### Provided data
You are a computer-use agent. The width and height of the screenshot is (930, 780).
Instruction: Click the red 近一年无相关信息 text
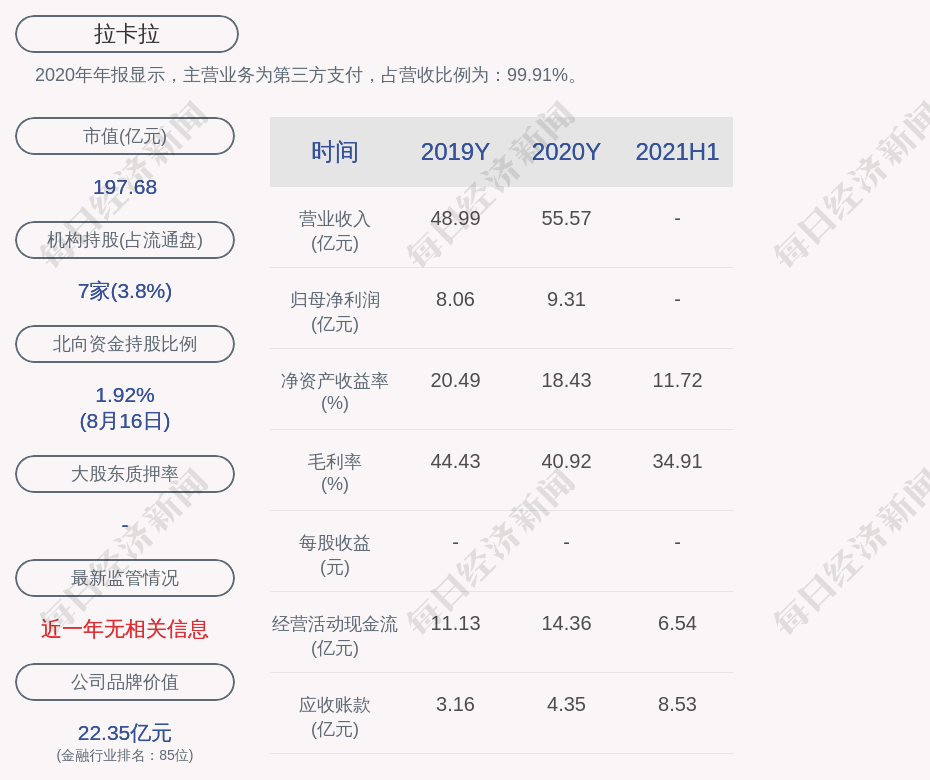coord(125,629)
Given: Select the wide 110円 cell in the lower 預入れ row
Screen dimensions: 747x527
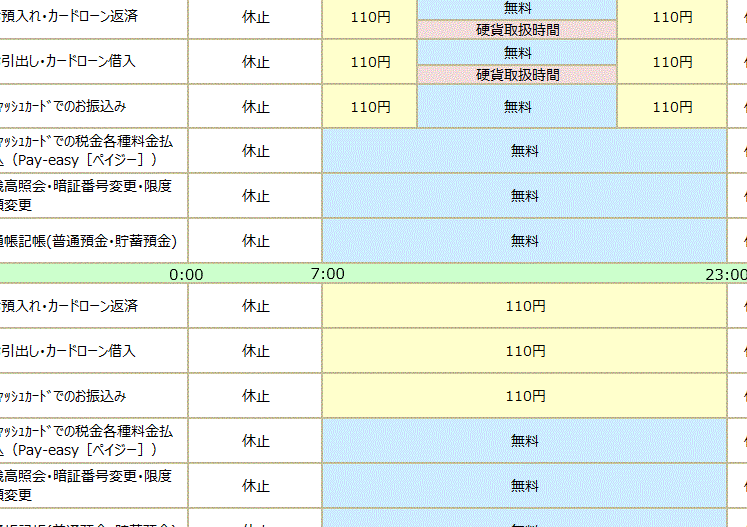Looking at the screenshot, I should 524,306.
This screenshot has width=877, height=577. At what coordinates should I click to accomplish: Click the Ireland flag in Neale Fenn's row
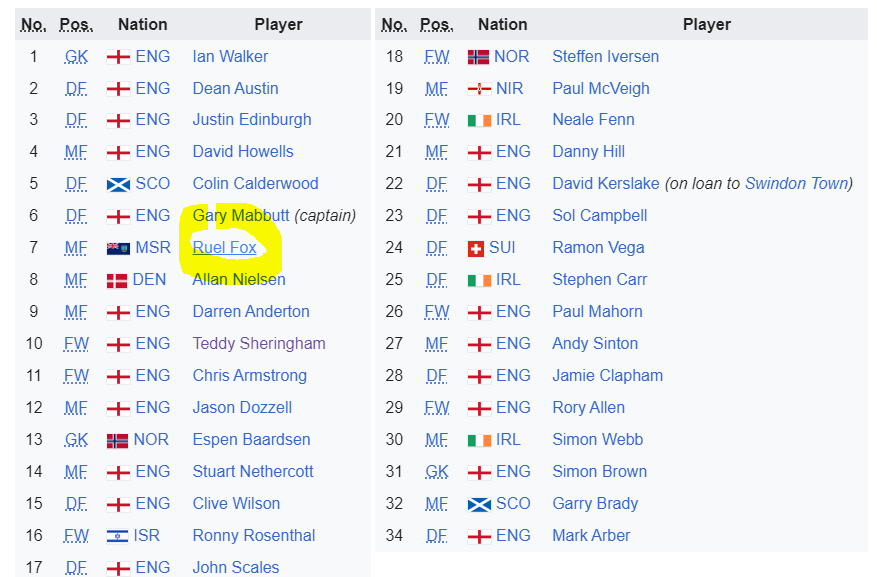(479, 120)
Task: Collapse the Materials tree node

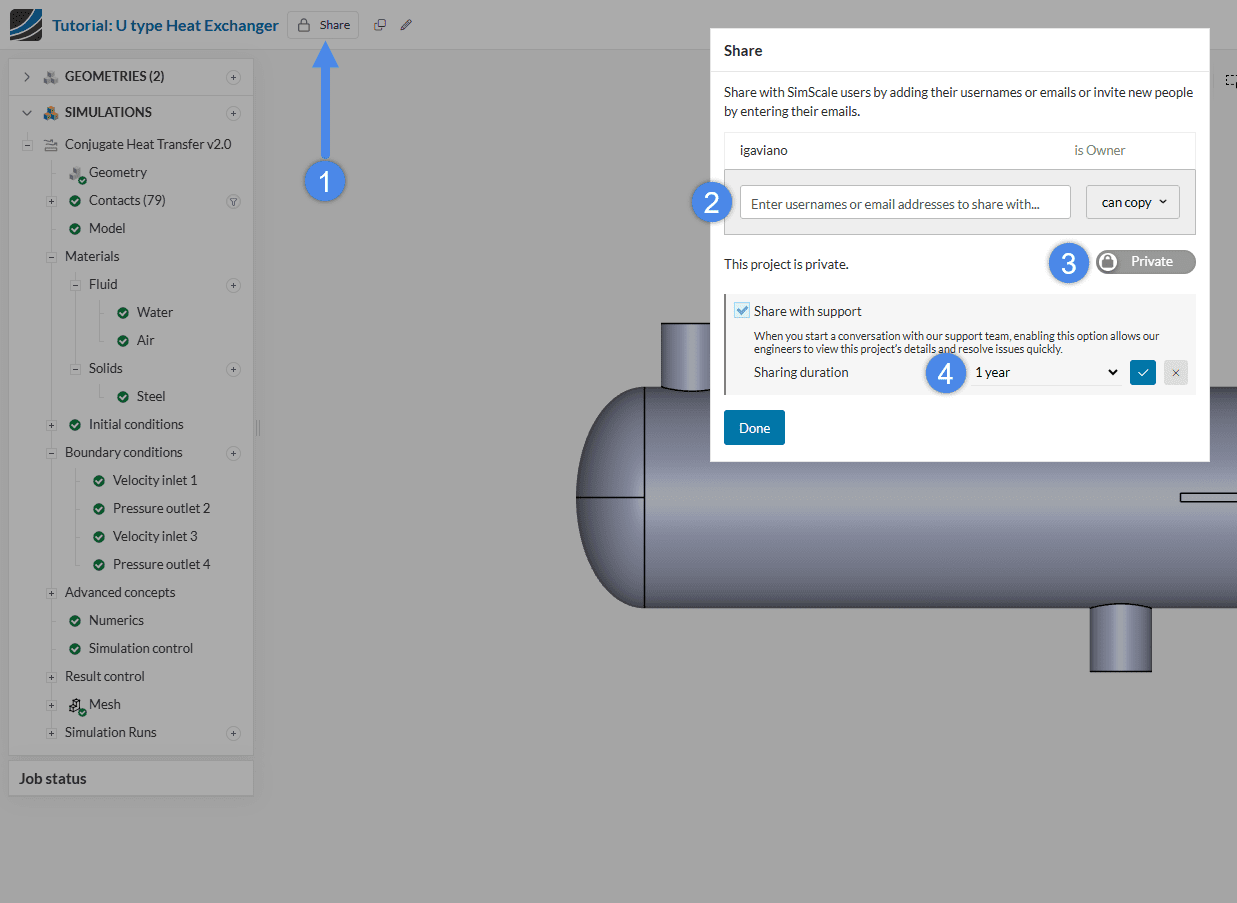Action: (51, 257)
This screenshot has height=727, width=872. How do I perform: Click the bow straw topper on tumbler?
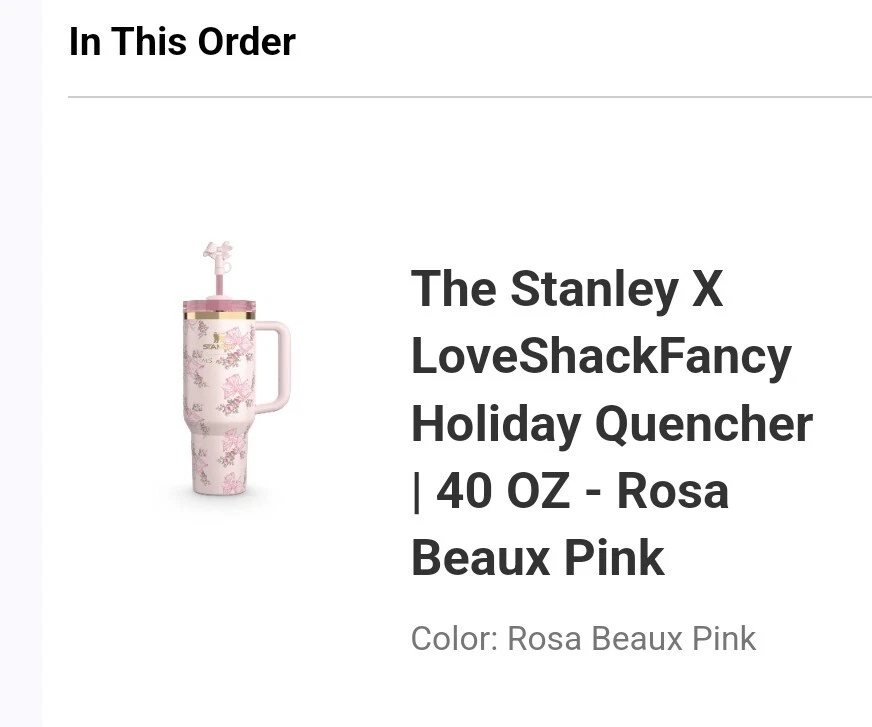coord(217,251)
######
The response should be the lines from the one containing "Instruction: Click the red 近一年无相关信息 text" through the final line of the records, reproduced exactly and with every picture left out.

Instruction: Click the red 近一年无相关信息 text
coord(125,629)
Given: Select the wide 110円 cell in the lower 預入れ row
Screen dimensions: 747x527
Looking at the screenshot, I should 524,306.
This screenshot has width=877, height=577. At what coordinates should I click to accomplish: Click the Ireland flag in Neale Fenn's row
(479, 120)
Task: Collapse the Materials tree node

Action: (51, 257)
This screenshot has height=727, width=872. How do I perform: Click the bow straw topper on tumbler?
coord(217,251)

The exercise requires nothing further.